— Start of INPUT RECORDS —

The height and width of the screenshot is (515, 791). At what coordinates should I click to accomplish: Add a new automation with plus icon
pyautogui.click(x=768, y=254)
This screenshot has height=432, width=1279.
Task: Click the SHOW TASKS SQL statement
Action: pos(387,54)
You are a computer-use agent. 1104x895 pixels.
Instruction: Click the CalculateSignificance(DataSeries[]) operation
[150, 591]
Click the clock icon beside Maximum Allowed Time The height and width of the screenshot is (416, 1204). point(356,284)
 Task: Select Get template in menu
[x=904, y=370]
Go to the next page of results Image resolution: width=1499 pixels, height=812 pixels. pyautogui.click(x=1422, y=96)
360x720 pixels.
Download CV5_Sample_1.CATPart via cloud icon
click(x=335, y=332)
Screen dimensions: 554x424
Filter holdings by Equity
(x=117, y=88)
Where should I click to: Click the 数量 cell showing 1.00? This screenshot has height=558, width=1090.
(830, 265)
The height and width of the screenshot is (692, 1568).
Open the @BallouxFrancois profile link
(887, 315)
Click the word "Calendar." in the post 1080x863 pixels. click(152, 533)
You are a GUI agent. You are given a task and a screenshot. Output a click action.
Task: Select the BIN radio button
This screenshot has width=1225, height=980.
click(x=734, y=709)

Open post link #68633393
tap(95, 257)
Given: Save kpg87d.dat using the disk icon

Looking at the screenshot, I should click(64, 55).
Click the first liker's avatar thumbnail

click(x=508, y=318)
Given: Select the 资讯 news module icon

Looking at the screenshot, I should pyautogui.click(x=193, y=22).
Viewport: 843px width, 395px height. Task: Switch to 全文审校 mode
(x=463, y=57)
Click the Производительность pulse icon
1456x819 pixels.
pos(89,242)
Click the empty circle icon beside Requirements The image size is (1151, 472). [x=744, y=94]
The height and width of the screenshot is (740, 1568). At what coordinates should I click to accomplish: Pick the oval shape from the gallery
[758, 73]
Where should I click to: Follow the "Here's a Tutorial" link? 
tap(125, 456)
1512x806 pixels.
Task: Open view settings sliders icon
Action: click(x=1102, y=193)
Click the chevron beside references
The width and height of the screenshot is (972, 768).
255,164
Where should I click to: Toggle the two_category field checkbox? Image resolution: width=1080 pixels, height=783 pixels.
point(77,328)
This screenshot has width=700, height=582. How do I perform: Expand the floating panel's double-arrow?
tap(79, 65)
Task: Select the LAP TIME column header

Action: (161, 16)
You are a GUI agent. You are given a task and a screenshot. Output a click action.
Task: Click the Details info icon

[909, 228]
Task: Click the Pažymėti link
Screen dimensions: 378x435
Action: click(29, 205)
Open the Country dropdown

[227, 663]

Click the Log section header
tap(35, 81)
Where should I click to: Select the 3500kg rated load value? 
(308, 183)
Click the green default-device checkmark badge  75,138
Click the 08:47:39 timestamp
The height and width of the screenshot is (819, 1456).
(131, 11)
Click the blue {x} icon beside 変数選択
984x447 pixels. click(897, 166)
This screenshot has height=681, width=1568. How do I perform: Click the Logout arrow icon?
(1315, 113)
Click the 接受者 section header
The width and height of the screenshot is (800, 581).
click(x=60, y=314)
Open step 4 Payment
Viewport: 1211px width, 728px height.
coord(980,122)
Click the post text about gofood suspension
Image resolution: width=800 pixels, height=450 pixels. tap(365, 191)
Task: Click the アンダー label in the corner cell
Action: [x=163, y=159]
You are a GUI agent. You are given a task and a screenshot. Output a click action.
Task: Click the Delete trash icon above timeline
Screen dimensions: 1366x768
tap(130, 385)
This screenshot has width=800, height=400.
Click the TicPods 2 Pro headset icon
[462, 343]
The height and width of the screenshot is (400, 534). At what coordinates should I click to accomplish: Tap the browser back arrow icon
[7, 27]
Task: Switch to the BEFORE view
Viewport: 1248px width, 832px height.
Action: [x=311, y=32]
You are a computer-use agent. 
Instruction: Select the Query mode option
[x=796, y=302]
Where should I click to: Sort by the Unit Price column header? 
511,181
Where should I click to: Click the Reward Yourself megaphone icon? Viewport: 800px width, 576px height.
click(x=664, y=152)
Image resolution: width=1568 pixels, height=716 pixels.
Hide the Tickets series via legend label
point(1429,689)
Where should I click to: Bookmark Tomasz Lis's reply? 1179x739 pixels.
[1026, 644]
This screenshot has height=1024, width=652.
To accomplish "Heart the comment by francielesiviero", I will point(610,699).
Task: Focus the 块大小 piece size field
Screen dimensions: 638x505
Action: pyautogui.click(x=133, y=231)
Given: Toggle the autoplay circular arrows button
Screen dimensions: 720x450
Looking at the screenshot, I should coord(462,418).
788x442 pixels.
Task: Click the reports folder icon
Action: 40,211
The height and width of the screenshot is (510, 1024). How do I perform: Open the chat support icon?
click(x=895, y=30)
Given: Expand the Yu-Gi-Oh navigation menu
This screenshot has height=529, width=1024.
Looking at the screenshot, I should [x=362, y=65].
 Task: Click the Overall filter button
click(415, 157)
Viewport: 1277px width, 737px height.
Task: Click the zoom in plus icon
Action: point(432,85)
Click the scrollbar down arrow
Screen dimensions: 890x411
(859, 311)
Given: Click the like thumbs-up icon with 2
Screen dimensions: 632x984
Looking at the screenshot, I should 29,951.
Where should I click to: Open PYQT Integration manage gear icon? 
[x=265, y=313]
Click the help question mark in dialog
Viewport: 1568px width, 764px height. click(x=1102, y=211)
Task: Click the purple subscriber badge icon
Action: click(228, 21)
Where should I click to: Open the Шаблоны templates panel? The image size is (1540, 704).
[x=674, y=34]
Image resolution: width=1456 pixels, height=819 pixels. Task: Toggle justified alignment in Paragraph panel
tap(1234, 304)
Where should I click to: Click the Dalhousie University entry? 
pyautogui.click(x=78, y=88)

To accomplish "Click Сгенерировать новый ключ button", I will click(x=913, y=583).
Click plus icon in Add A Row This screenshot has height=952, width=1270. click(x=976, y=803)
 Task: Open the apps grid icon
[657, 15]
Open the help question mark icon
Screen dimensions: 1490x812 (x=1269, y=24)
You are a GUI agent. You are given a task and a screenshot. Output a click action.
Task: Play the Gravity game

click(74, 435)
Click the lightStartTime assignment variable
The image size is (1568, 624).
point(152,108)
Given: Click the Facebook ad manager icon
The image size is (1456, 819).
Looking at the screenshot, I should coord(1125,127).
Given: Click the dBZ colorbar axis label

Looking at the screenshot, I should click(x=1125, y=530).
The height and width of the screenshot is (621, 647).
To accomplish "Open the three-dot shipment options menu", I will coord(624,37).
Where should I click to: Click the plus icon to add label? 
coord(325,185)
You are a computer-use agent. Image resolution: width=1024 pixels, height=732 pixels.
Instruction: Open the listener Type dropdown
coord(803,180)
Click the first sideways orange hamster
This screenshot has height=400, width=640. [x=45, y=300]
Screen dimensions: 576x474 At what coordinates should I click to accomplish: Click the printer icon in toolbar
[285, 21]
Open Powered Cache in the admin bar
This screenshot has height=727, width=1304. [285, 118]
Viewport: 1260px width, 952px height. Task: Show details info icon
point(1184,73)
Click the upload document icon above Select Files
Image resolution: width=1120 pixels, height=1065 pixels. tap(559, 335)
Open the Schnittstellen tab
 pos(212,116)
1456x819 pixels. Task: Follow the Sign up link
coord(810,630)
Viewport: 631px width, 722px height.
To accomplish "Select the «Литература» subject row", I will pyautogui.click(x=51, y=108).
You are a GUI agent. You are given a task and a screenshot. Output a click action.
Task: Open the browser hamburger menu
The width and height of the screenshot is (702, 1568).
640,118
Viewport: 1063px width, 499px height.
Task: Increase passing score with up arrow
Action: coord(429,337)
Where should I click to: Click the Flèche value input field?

— End of INPUT RECORDS —

PROBLEM »
Update the listing above so that every "GUI agent" becomes "UI automation agent". Leave everything else unchanged.

TASK ANSWER »
The height and width of the screenshot is (515, 791). At what coordinates should I click to accomplish: Add a new automation with plus icon
pyautogui.click(x=768, y=254)
This screenshot has height=432, width=1279.
Task: Click the SHOW TASKS SQL statement
Action: pos(387,54)
You are a computer-use agent. 1104x895 pixels.
Instruction: Click the CalculateSignificance(DataSeries[]) operation
[150, 591]
Click the clock icon beside Maximum Allowed Time The height and width of the screenshot is (416, 1204). point(356,284)
 Task: Select Get template in menu
[x=904, y=370]
Go to the next page of results Image resolution: width=1499 pixels, height=812 pixels. pyautogui.click(x=1422, y=96)
360x720 pixels.
Download CV5_Sample_1.CATPart via cloud icon
click(x=335, y=332)
Screen dimensions: 554x424
Filter holdings by Equity
(x=117, y=88)
Where should I click to: Click the 数量 cell showing 1.00? This screenshot has height=558, width=1090.
(830, 265)
The height and width of the screenshot is (692, 1568).
Open the @BallouxFrancois profile link
(887, 315)
Click the word "Calendar." in the post 1080x863 pixels. click(152, 533)
You are a UI automation agent. You are given a task and a screenshot. Output a click action.
Task: Select the BIN radio button
This screenshot has width=1225, height=980.
click(x=734, y=709)

Open post link #68633393
tap(95, 257)
Given: Save kpg87d.dat using the disk icon

Looking at the screenshot, I should click(64, 55).
Click the first liker's avatar thumbnail

click(x=508, y=318)
Given: Select the 资讯 news module icon

Looking at the screenshot, I should pyautogui.click(x=193, y=22).
Viewport: 843px width, 395px height. Task: Switch to 全文审校 mode
(x=463, y=57)
Click the Производительность pulse icon
1456x819 pixels.
pos(89,242)
Click the empty circle icon beside Requirements The image size is (1151, 472). [x=744, y=94]
The height and width of the screenshot is (740, 1568). At what coordinates should I click to accomplish: Pick the oval shape from the gallery
[758, 73]
Where should I click to: Follow the "Here's a Tutorial" link? 
tap(125, 456)
1512x806 pixels.
Task: Open view settings sliders icon
Action: click(x=1102, y=193)
Click the chevron beside references
The width and height of the screenshot is (972, 768).
255,164
Where should I click to: Toggle the two_category field checkbox? Image resolution: width=1080 pixels, height=783 pixels.
point(77,328)
This screenshot has width=700, height=582. How do I perform: Expand the floating panel's double-arrow?
tap(79, 65)
Task: Select the LAP TIME column header

Action: (161, 16)
You are a UI automation agent. You are given a task and a screenshot. Output a click action.
Task: Click the Details info icon

[909, 228]
Task: Click the Pažymėti link
Screen dimensions: 378x435
Action: click(29, 205)
Open the Country dropdown

[227, 663]

Click the Log section header
tap(35, 81)
Where should I click to: Select the 3500kg rated load value? 
(308, 183)
Click the green default-device checkmark badge  75,138
Click the 08:47:39 timestamp
The height and width of the screenshot is (819, 1456).
(131, 11)
Click the blue {x} icon beside 変数選択
984x447 pixels. click(897, 166)
This screenshot has height=681, width=1568. How do I perform: Click the Logout arrow icon?
(1315, 113)
Click the 接受者 section header
The width and height of the screenshot is (800, 581).
click(x=60, y=314)
Open step 4 Payment
Viewport: 1211px width, 728px height.
coord(980,122)
Click the post text about gofood suspension
Image resolution: width=800 pixels, height=450 pixels. tap(365, 191)
Task: Click the アンダー label in the corner cell
Action: [x=163, y=159]
You are a UI automation agent. You are given a task and a screenshot. Output a click action.
Task: Click the Delete trash icon above timeline
Screen dimensions: 1366x768
tap(130, 385)
This screenshot has width=800, height=400.
Click the TicPods 2 Pro headset icon
[462, 343]
The height and width of the screenshot is (400, 534). At what coordinates should I click to accomplish: Tap the browser back arrow icon
[7, 27]
Task: Switch to the BEFORE view
Viewport: 1248px width, 832px height.
Action: [x=311, y=32]
You are a computer-use agent. 
Instruction: Select the Query mode option
[x=796, y=302]
Where should I click to: Sort by the Unit Price column header? 
511,181
Where should I click to: Click the Reward Yourself megaphone icon? Viewport: 800px width, 576px height.
click(x=664, y=152)
Image resolution: width=1568 pixels, height=716 pixels.
Hide the Tickets series via legend label
point(1429,689)
Where should I click to: Bookmark Tomasz Lis's reply? 1179x739 pixels.
[1026, 644]
This screenshot has height=1024, width=652.
To accomplish "Heart the comment by francielesiviero", I will point(610,699).
Task: Focus the 块大小 piece size field
Screen dimensions: 638x505
Action: pyautogui.click(x=133, y=231)
Given: Toggle the autoplay circular arrows button
Screen dimensions: 720x450
Looking at the screenshot, I should coord(462,418).
788x442 pixels.
Task: Click the reports folder icon
Action: 40,211
The height and width of the screenshot is (510, 1024). How do I perform: Open the chat support icon?
click(x=895, y=30)
Given: Expand the Yu-Gi-Oh navigation menu
This screenshot has height=529, width=1024.
Looking at the screenshot, I should [x=362, y=65].
 Task: Click the Overall filter button
click(415, 157)
Viewport: 1277px width, 737px height.
Task: Click the zoom in plus icon
Action: point(432,85)
Click the scrollbar down arrow
Screen dimensions: 890x411
(859, 311)
Given: Click the like thumbs-up icon with 2
Screen dimensions: 632x984
Looking at the screenshot, I should 29,951.
Where should I click to: Open PYQT Integration manage gear icon? 
[x=265, y=313]
Click the help question mark in dialog
Viewport: 1568px width, 764px height. click(x=1102, y=211)
Task: Click the purple subscriber badge icon
Action: click(228, 21)
Where should I click to: Open the Шаблоны templates panel? The image size is (1540, 704).
[x=674, y=34]
Image resolution: width=1456 pixels, height=819 pixels. Task: Toggle justified alignment in Paragraph panel
tap(1234, 304)
Where should I click to: Click the Dalhousie University entry? 
pyautogui.click(x=78, y=88)

To accomplish "Click Сгенерировать новый ключ button", I will click(x=913, y=583).
Click plus icon in Add A Row This screenshot has height=952, width=1270. click(x=976, y=803)
 Task: Open the apps grid icon
[657, 15]
Open the help question mark icon
Screen dimensions: 1490x812 (x=1269, y=24)
You are a UI automation agent. You are given a task and a screenshot. Output a click action.
Task: Play the Gravity game

click(74, 435)
Click the lightStartTime assignment variable
The image size is (1568, 624).
point(152,108)
Given: Click the Facebook ad manager icon
The image size is (1456, 819).
Looking at the screenshot, I should coord(1125,127).
Given: Click the dBZ colorbar axis label

Looking at the screenshot, I should click(x=1125, y=530).
The height and width of the screenshot is (621, 647).
To accomplish "Open the three-dot shipment options menu", I will coord(624,37).
Where should I click to: Click the plus icon to add label? 
coord(325,185)
You are a computer-use agent. Image resolution: width=1024 pixels, height=732 pixels.
Instruction: Open the listener Type dropdown
coord(803,180)
Click the first sideways orange hamster
This screenshot has height=400, width=640. [x=45, y=300]
Screen dimensions: 576x474 At what coordinates should I click to accomplish: Click the printer icon in toolbar
[285, 21]
Open Powered Cache in the admin bar
This screenshot has height=727, width=1304. [285, 118]
Viewport: 1260px width, 952px height. Task: Show details info icon
point(1184,73)
Click the upload document icon above Select Files
Image resolution: width=1120 pixels, height=1065 pixels. tap(559, 335)
Open the Schnittstellen tab
 pos(212,116)
1456x819 pixels. Task: Follow the Sign up link
coord(810,630)
Viewport: 631px width, 722px height.
To accomplish "Select the «Литература» subject row", I will pyautogui.click(x=51, y=108).
You are a UI automation agent. You are given a task and a screenshot. Output a click action.
Task: Open the browser hamburger menu
The width and height of the screenshot is (702, 1568).
640,118
Viewport: 1063px width, 499px height.
Task: Increase passing score with up arrow
Action: coord(429,337)
Where should I click to: Click the Flèche value input field?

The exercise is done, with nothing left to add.